Voice does not currently collect an explicit thumbs feedback value before ending. The session still finalizes memory on disconnect.

Incognito mode

In incognito voice mode:

  • Startup does not inject durable saved-memory context.
  • Persistent-only memory tools are unavailable.
  • Finalized turns return recorded=false and are not written to durable thread history.
  • Disconnect returns finalized=false and skips durable session summarization.
  • Crisis and session feedback backends remain process-local and ephemeral when the runtime is configured for incognito.

Identity

Voice reuses the active web setup:

ValueSource
thread_idActive web thread id.
user_idActive web user id in persistent mode; omitted in incognito.
Memory owneruser_id when present, otherwise thread_id.
Assistant voiceSetup/store-selected Realtime voice name.

The generated thread id is never derived from the user id. When no stable user id is supplied, the thread id isolates memory by session.

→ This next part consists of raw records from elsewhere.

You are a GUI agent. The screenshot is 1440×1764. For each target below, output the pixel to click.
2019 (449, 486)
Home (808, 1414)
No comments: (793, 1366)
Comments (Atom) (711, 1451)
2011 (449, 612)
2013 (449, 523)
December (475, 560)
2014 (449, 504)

State written by record_voice_turn(...)

State fieldVoice behavior
channelSet to voice.
transcriptAppends finalized user/assistant entries.
response_textFinal assistant transcript text.
response_styleTurn-policy style, grounded_lookup, or voice.
routeTurn-policy route, defaulting to therapeutic.
grounded_lookupMerged from completed grounded lookup tool output when present.
diagnostics.voice_runtimeopenai_realtime.
diagnostics.voice_tool_callsNames of observed voice tools for the turn.
session_progress.turn_countIncrements once per recorded voice exchange.

Key files

FilePurpose
agent/voice/runtime_facade.pyVoiceRuntimeFacade (runtime.voice.*) — voice_session_memory_context, build_voice_tool_context, and record_voice_turn.
agent/runtime/runtime.pyShared end_session(...) session-end path (voice and text).
agent/voice/transcript.pyConverts finalized voice text into runtime transcript entries.
api/routes/voice.pyPublic endpoint layer and incognito/persistent branch behavior.
apps/web/src/lib/realtime-voice-turn-record.tsBuilds the browser request body for turn recording.
apps/web/src/lib/session.tsStores voice transcripts, activities, session info, and finalization status in the web client.